In the midst of a transition towards an Open Access model where publishing costs are supported by the payment of Article Processing Charges (APC), the issue of how to comprehensively collect information about APC payments at institutional research information management systems (either CRIS or institutional repositories) remains unsolved at the moment. Progress around this is currently taking place, mostly in the UK, but the practice is far from becoming widespread yet.

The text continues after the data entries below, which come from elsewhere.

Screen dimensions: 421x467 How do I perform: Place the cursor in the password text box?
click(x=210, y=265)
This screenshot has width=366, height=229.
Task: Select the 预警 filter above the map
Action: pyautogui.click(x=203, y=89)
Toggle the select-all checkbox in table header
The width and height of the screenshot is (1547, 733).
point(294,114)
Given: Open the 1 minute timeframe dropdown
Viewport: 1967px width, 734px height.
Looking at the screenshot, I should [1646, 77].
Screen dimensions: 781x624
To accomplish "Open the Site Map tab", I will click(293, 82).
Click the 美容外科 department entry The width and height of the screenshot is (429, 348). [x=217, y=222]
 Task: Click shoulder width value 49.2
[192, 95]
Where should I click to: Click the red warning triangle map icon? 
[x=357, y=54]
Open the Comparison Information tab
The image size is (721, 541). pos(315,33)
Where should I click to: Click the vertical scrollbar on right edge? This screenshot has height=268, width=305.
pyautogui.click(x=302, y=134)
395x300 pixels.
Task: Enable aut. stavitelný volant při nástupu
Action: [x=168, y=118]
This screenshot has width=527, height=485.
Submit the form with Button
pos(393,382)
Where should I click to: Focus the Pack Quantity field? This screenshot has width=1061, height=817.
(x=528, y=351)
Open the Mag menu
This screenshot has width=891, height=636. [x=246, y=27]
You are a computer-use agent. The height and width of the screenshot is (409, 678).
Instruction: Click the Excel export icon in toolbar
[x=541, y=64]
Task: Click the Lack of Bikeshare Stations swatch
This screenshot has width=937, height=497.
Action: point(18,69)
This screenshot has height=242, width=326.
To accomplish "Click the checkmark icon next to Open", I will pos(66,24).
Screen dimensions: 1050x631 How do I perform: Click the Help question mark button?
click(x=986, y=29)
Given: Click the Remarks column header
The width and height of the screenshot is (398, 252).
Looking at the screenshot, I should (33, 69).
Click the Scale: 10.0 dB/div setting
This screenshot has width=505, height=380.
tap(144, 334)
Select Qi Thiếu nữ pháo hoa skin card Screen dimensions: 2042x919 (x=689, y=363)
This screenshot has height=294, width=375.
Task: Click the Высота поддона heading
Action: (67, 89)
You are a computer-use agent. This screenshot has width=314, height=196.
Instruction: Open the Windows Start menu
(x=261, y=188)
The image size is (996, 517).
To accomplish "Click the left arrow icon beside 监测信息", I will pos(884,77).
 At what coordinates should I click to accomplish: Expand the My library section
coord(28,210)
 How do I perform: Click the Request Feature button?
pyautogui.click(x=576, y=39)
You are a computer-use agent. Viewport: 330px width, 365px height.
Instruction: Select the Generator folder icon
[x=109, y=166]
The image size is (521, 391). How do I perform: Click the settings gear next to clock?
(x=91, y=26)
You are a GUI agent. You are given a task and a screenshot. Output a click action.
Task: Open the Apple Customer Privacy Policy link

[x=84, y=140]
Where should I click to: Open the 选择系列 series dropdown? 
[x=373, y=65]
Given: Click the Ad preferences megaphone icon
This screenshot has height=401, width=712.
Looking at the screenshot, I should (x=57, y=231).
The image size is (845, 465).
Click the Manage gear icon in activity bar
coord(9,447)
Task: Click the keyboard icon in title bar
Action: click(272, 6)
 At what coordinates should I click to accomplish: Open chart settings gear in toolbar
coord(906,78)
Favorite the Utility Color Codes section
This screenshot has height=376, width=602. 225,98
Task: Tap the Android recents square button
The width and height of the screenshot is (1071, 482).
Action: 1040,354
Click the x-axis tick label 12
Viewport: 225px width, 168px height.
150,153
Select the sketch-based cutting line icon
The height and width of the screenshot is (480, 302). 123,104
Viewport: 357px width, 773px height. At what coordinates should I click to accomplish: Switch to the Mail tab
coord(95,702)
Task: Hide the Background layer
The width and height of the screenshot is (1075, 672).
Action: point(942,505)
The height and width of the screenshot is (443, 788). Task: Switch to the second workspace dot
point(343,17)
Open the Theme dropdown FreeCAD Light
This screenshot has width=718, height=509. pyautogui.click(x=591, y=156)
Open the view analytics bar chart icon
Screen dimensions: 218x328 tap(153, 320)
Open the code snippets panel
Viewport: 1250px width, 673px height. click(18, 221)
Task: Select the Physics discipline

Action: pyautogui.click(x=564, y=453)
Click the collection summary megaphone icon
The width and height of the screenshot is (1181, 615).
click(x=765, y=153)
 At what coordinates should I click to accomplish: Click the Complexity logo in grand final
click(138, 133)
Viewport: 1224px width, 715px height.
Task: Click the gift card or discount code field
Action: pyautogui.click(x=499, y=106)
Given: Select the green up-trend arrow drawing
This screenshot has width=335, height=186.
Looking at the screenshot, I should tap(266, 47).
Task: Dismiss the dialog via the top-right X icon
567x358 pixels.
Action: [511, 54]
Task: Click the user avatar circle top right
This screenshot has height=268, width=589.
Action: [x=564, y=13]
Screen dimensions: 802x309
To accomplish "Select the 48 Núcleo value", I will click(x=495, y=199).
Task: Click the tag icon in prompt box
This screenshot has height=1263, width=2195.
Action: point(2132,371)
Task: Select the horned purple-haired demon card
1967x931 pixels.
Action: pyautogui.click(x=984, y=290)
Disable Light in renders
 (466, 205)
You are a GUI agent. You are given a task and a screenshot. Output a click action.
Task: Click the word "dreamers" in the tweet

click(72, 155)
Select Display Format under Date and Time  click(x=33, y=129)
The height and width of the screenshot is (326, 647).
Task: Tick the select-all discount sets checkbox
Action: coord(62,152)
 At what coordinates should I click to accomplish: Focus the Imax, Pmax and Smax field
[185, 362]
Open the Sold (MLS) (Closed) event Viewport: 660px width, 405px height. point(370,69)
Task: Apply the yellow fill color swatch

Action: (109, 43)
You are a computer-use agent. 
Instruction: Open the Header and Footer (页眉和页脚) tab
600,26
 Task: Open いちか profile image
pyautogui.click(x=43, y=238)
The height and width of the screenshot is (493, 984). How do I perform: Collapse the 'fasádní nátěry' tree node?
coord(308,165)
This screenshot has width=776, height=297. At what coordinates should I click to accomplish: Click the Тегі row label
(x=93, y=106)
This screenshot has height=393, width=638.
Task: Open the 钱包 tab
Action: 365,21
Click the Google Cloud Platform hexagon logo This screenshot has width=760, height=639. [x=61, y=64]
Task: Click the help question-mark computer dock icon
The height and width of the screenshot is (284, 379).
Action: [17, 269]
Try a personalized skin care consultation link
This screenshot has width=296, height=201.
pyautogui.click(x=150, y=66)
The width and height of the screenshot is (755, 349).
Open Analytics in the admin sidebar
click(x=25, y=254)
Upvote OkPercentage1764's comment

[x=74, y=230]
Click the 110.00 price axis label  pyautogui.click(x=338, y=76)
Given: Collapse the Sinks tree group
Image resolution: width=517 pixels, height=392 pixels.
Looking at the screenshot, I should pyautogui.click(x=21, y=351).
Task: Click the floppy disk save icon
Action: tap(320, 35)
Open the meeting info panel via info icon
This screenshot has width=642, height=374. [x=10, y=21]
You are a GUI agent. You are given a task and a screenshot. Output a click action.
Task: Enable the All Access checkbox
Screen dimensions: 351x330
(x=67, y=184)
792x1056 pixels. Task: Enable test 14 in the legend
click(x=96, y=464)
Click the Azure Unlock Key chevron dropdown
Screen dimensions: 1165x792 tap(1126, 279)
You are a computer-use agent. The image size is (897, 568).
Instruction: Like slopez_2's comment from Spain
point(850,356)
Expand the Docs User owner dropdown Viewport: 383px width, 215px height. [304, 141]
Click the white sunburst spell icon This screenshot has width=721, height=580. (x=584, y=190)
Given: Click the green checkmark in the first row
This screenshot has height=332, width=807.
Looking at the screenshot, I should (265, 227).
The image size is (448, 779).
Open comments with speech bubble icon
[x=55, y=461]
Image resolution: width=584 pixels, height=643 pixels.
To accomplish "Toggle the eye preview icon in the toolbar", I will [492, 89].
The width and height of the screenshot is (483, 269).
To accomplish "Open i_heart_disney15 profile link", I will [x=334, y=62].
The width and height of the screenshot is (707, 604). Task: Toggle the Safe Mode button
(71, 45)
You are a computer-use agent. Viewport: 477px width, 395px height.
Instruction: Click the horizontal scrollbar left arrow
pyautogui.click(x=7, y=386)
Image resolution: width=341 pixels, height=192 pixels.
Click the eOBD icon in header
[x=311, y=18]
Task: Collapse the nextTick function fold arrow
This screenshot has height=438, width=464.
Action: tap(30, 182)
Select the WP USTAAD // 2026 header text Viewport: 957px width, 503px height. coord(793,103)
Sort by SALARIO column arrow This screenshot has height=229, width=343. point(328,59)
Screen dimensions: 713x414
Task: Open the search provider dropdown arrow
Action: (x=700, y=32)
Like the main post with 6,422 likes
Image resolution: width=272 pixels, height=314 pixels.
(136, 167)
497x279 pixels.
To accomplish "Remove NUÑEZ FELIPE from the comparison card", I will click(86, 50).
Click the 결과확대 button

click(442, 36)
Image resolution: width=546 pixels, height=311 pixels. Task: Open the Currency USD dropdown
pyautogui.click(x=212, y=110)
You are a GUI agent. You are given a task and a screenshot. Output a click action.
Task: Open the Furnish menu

There are two main issues with this information collection process at institutions. The first one is the lack of institutional policies for having this information centrally collected. As a result of this gap in the reporting requirements, estimations by Open Access experts at universities rate the percentage of the APC payments made by institutional researchers that are currently 'seen' by the institution (usually by the library) around 30% (this was the estimation for the Netherlands about a year ago, while for the UK, where there’s an intensive activity for involving the institutions in the process, it was 80%). This is also due to a strong researcher culture of independently dealing with publishers for making these APC payments. Whether this cultural issue arises from the lack of institutional workflows to collect the information or from the researchers' perception that having their institution involved will slow the publishing process by making it more bureaucratic needs to be further investigated, but the fact is that this very relevant information about Open Access costs is often invisible to institutions. This prevents institutions from collecting accurate figures on an important part of their Open Access expenses, and makes it harder to have reliable data to offset subscription vs APC expenses.
The other big issue is the present difficulties that research information management systems (both CRISs and repositories) face to adequately collect information on APC payments. This is mainly due to the fact that there are two parts in an APC payment record, the bibliographic information about the publication and the economic information about the payment. While the publication metadata can effectively be managed by both repositories and CRISs, the economic information will usually get coded into the institutional Finance Module, which will as a rule not talk to the other systems. There have been efforts to target all payments coded in the institutional Finance Module as a means of identifying APC payments, but even this time-consuming exercise fails because data about payments is not regularly coded in a standardised manner (in strong contrast to eg publication metadata). The Finance Module is a completely detached area from the institutional services devoted to scholarly communication, and little harmonisation has reached the workflows as a result.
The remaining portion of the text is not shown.